Ironically, Ducommun gained her first voting experience in Canada since she moved there in 1968, three years before women's suffrage was introduced in Switzerland.
She says that gave her an appreciation for the right. It led her to become politically active in Canada, joining a group which helped enshrine women's rights in the Canadian constitution, and participating in elections to school boards. And she raises funds for Canadian cultural institutions.
She has passed on her passion to her grown daughter. Discussing Swiss political issues has brought mother and daughter closer together, Ducommun says.
But her challenge and that of the Swiss club to which she belongs is to convince other second-generation Swiss of the importance to vote in a country they only know from the occasional holiday trip.
Like Roland Egger.
Egger is in the process of taking over the farm of his parents who came to Ontario from canton St Gallen in the early 1950s with only a few dollars in their pockets.
Like many Swiss farms in Canada, the Egger property located on the crest of an escarpment southwest of Toronto is a neat and tidy model of perfection. Egger's father converted what was a swamp into a dairy operation with 52 head of cattle and idyllic trout-filled ponds.
"I would reconsider [voting] but before I pursue it I would have to know more," the young Egger says. "Basically asking me to vote would be asking who do you think will win, this person or that person, and I don't know anything about it. I don't see it as a concern of mine."

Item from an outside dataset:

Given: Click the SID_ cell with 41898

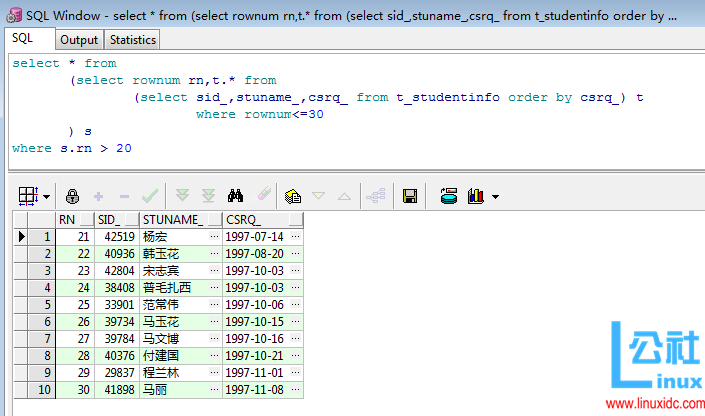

Visitors from Switzerland keep Egger informed of changes to Swiss agriculture policy which he is keen to hear.
"The issues are always interesting and it's important to stay up to date but it's not as important as being able to visit because we have ties there and numerous places to stay. That's the main reason [we stay in touch with the country]."
swissinfo, Dale Bechtel in Toronto
Swiss in Ontario
Swiss immigrants began arriving in Ontario in the late 18th century. Many of the early Swiss settlers were members of the Mennonite religious movement, which originated in Switzerland but was suppressed there.
A larger wave of Swiss came in the years immediately after the end of the Second World War, attracted by Canada's fast-growing economy.
The 11,500 Swiss living in Ontario are part of the larger community of 36,000 Swiss passport holders in Canada. It is the largest number after the United States, and fifth biggest Swiss community in the world.